Even as Canada’s Conservative government and the corporate media crow about “economic recovery,” the latest jobless figures from Statistics Canada shed light upon the precarious situation facing young workers and students.
At 13.9 percent, the unemployment rate in May for workers aged 15 to 24 continued to be approximately twice the national average. For 20 to 24 year-old students the unemployment rate was 15 percent in the first month after college and university classes ended.
A government press release, noting a meager decrease in comparison with May of last year, presented these figures in glowing terms. But if one takes August 2007, before the systematic breakdown of the capitalist economy swept the globe, as the basis for comparison, the youth unemployment rate has risen 27.5 percent (from 10.9 to 13.9) and the student unemployment rate has nearly doubled (from 7.7 to 15.0).
The government’s unemployment statistics, which count only those youth that have remained in the labour force, only tell part of the story. The proportion of youth participating in the labour force fell from 67.0 percent in August 2007 to 64.5 percent in May 2011, even as the number of youth grew, over the same period, by more than 120,000. A significant layer of youth, discouraged by years of rejection at the hands of employers, has turned to their parents or borrowed money for their subsistence.
In conjunction with this exodus from the job market, the proportion of youth attending school full-time increased from 58 percent in 2009 to 63 percent in 2010. Faced with dismal prospects as part of the workforce, young workers have turned to post-secondary education to “seek shelter.” The painful contradiction these youth soon encounter is that, just as their opportunities to earn income have dried up, the cost of a post-secondary education has increased dramatically.
Tuition fees rose 4.0 percent last year, twice the rate of inflation, from a national average of $4,942.00 for the 2009/2010 academic year to $5,138.00 for 2010/2011. Students in Ontario’s post-secondary education system paid the highest fees, an average of $6,307.00, followed by students in New Brunswick, where fees averaged $5,516.00. Since 1999, when the average tuition was $2 591.00, tuition costs have nearly doubled.
The widening gap between student income and the cost of education has led to an explosion of student debt. Between 1995 and 2005, that is even prior to the onset of the current recession, the proportion of students borrowing to finance their education rose from 49 percent to 57 percent. Over the same time period, the proportion of student borrowers who graduated with a debt burden of $25,000 or more increased from 17 percent to 27 percent.
These figures, once updated to include the years after the economic crisis, are sure to rise. To give one indication, the Canada Student Loans Program, administered by the federal government, had 20,000 more full time student borrowers in the 2008/2009 academic year than it did in 2006/2007 (an increase of almost 6 percent).
Currently, over 2 million Canadians have student loans. When loans owed to the federal government, the provinces, and the major banks are taken together, they total over $20 billion. The amount of loans owed to the federal government, currently $14 billion, grows at an average of $1.2 million a day.

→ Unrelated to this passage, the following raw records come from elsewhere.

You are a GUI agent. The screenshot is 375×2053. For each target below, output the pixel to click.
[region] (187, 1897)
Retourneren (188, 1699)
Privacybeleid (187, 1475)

Of this total, $149.5 million is deemed unrecoverable due to the total inability of the borrower to make his or her payments. This number, as large as it is, does not yet reflect the true impact of the recession. By law, student loans cannot be discharged through bankruptcy, thus becoming “unrecoverable,” until seven years after a student has left school.
The increasing costs borne by students for post-secondary education are a direct result of the policies of austerity pursued by the Chretien-Martin Liberal governments of the 1990s and deepened by Stephen Harper’s Conservative government. Between 1995 and 1997, the Liberal government aggressively cut the federal transfer payments Ottawa makes to the provinces for post-secondary education (as well as health care and poverty relief) in the name of balancing the budget.
The most recent budget presented by the Conservative majority government proposes a transfer payment for post-secondary education that, when adjusted for inflation, is $800 million below funding levels in 1992/1993. In the meantime, enrollment in universities and colleges has expanded massively.
Consequently, an ever greater proportion of university operating budgets comes directly from the fees they charge students. In 1987, tuition fees accounted for 16.7 percent of revenue; by 2007 they accounted for 34.2 percent of revenue. Over the same time period, the proportion of university revenue provided by government funding fell from 81.4 percent to 57.1 percent.
With the federal Conservative government and provincial governments of every stripe pledging, in the interests of their constituency among Canada’s capitalist elite, to eliminate budget deficits through massive cuts to public expenditure, this ominous trend is sure to continue.
Driven from the labour force, squeezed by the rising cost of education, crushed by debt, Canada’s students and young workers have experienced firsthand the reality of this economic recovery: prosperity for the ruling elite–austerity for the working class.